Exercise requirements:
Extract every line of text from the listing below, reproducing each one verbatim and leaving out the pictures.

Data for this task:
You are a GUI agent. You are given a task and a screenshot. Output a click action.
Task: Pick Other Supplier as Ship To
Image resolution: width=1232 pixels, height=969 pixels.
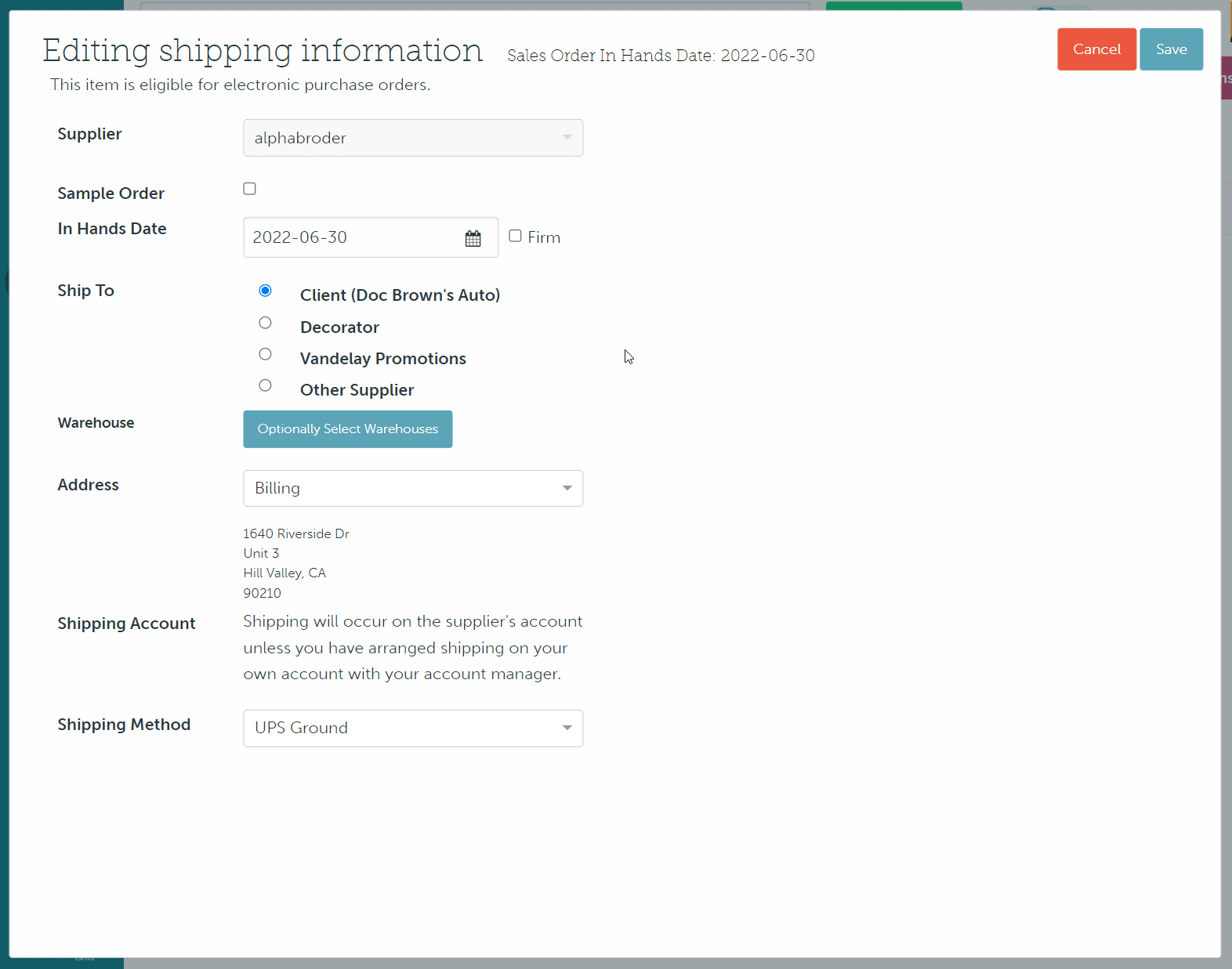coord(266,385)
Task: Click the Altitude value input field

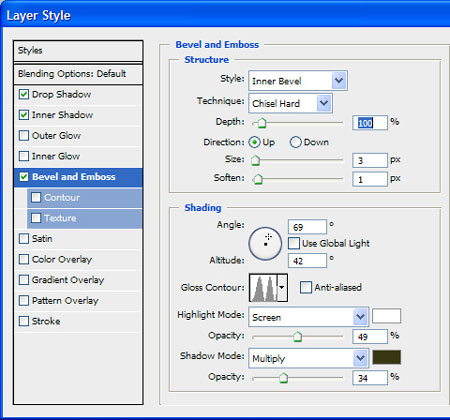Action: point(307,260)
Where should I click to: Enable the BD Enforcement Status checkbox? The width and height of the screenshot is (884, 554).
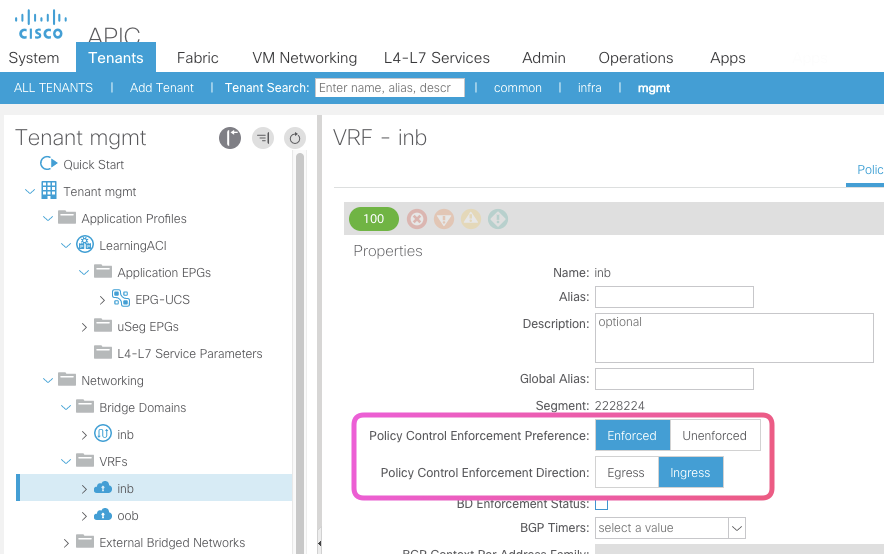[x=602, y=503]
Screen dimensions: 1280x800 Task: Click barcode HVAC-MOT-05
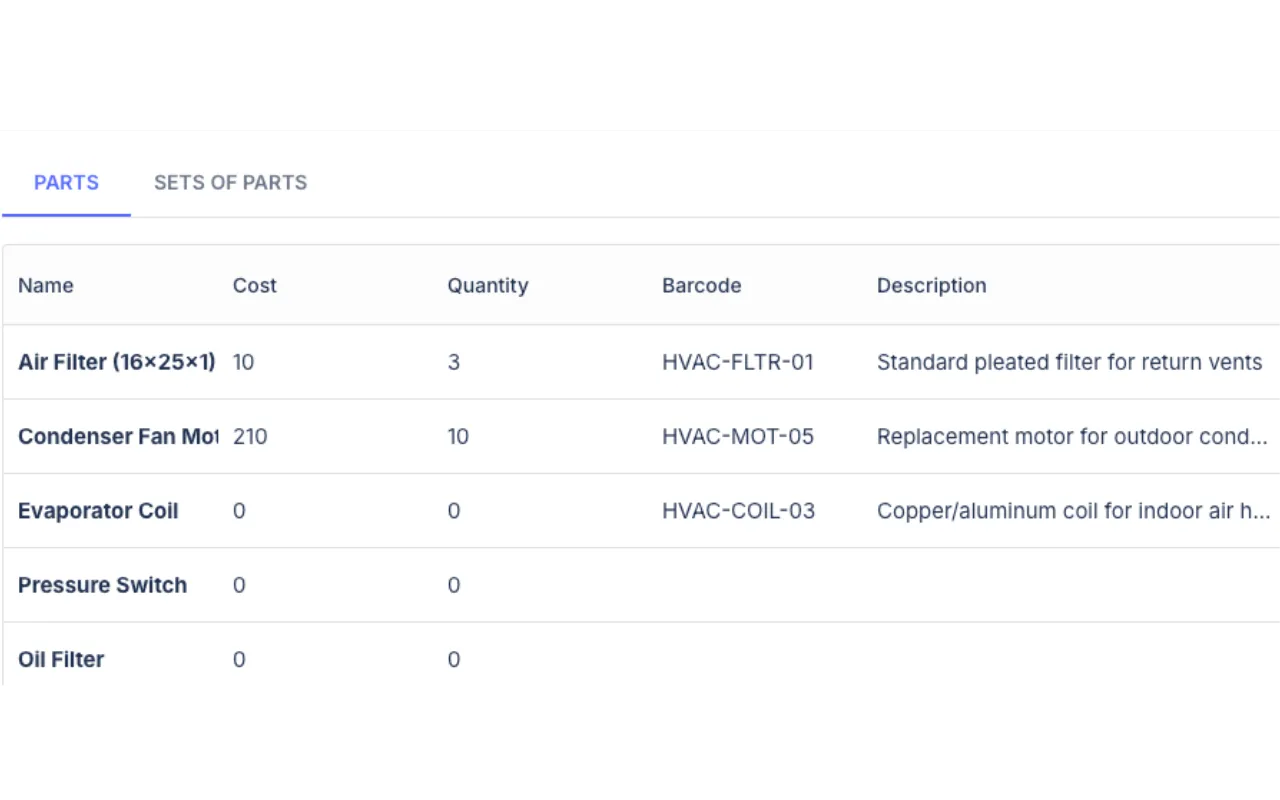[737, 437]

Task result:
You are a GUI agent. You are given a task and a screenshot. Output a click action.
Task: Pick Other Supplier as Ship To
Image resolution: width=1232 pixels, height=969 pixels.
coord(266,385)
Task: Click the Altitude value input field

Action: point(307,260)
Where should I click to: Enable the BD Enforcement Status checkbox? The width and height of the screenshot is (884, 554).
[x=602, y=503]
Screen dimensions: 1280x800 Task: Click barcode HVAC-MOT-05
[737, 437]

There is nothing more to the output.